Every single entry below should be reproduced verbatim.

--- RECORDS FOR THIS EXERCISE Enclosed Below ---

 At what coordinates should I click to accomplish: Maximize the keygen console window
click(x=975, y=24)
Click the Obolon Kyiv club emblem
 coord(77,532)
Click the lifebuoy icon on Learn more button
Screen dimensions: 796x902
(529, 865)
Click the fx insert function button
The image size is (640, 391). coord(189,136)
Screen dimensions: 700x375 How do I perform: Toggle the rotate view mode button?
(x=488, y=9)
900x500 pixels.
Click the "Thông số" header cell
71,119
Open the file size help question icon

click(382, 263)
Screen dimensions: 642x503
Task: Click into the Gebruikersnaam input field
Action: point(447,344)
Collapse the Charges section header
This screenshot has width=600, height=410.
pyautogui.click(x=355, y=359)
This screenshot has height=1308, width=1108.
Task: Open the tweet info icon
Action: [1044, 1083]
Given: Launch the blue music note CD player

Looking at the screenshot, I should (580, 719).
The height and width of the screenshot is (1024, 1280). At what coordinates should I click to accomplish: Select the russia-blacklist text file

--- End of Enclosed RECORDS FOR THIS EXERCISE ---

WRITTEN RESPONSE:
 At what coordinates should I click to accomplish: Maximize the keygen console window
click(x=975, y=24)
Click the Obolon Kyiv club emblem
 coord(77,532)
Click the lifebuoy icon on Learn more button
Screen dimensions: 796x902
(529, 865)
Click the fx insert function button
The image size is (640, 391). coord(189,136)
Screen dimensions: 700x375 How do I perform: Toggle the rotate view mode button?
(x=488, y=9)
900x500 pixels.
Click the "Thông số" header cell
71,119
Open the file size help question icon

click(382, 263)
Screen dimensions: 642x503
Task: Click into the Gebruikersnaam input field
Action: point(447,344)
Collapse the Charges section header
This screenshot has width=600, height=410.
pyautogui.click(x=355, y=359)
This screenshot has height=1308, width=1108.
Task: Open the tweet info icon
Action: [1044, 1083]
Given: Launch the blue music note CD player

Looking at the screenshot, I should (580, 719).
The height and width of the screenshot is (1024, 1280). At what coordinates should I click to accomplish: Select the russia-blacklist text file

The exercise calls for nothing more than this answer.